- IATA: EKN; ICAO: KEKN; FAA LID: EKN;

Summary
- Airport type: Public
- Owner: Elkins-Randolph County Regional Airport Authority
- Serves: Elkins, West Virginia
- Elevation AMSL: 1,987.2 ft (605.7 m)
- Coordinates: 38°53′22″N 079°51′25″W﻿ / ﻿38.88944°N 79.85694°W
- Website: https://elkinsairport.com
- Interactive map of Elkins-Randolph County Airport

Runways
| Direction | Length |  | Surface |
| ft | m |
| 14/32 | 4,544 | 1,385 | Asphalt |
| 5/23 | 4,501 | 1,372 | Asphalt |

Statistics (2009)
- Aircraft operations: 14,000
- Based aircraft: 21
- Source: Federal Aviation Administration

= Elkins-Randolph County Airport =

Elkins-Randolph County Airport is a public-use airport located in Randolph County, West Virginia, 2 mi from the town of Elkins.

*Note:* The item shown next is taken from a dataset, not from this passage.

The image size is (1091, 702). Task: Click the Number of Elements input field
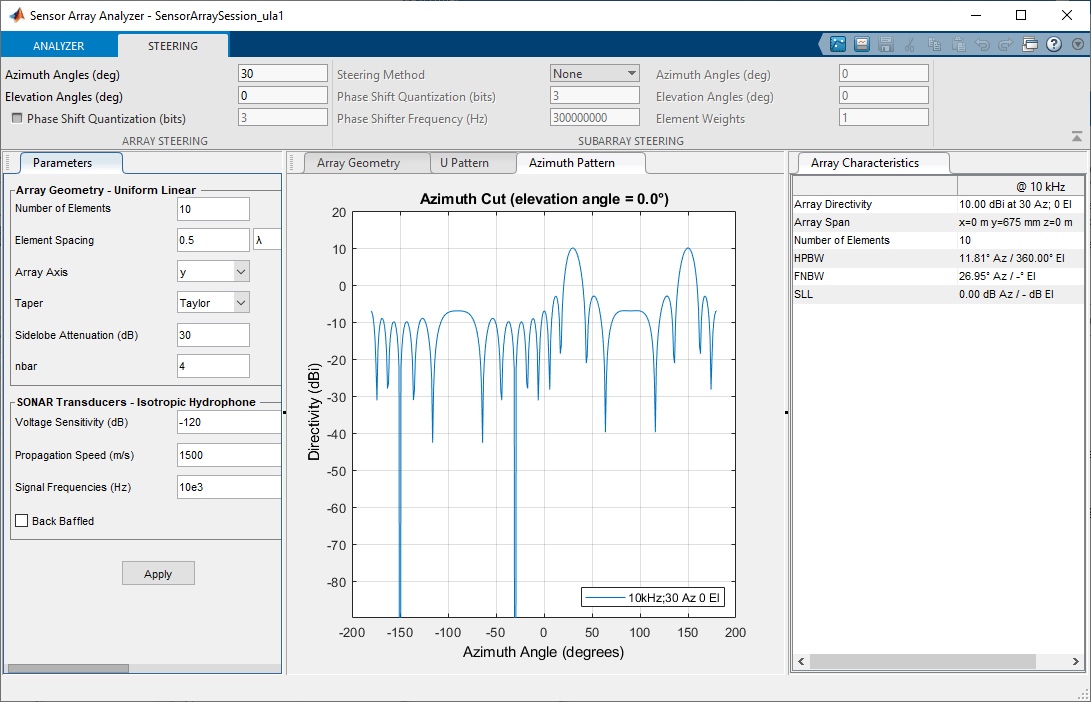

The airport lies directly on U.S. Route 219 and U.S. Route 250. The National Plan of Integrated Airport Systems for 2011–2015 categorized it as a general aviation facility. The airport saw a total of 12 enplanements in 2024.

==History==
The airport opened in the 1930s as a center for passenger mail. In addition, passenger air service initially started by Lake Central Airways operated until 1994, using DC-3 aircraft.

==Facilities==
The airport is located at an elevation of approximately 1,987 feet (roughly 606 meters). It has two runways: 14/32, which is 4544 x 140 ft. (1385 x 43 m), and 5/23, which is 4501 x 75 ft. (1372 x 23 m). The airport has no control tower.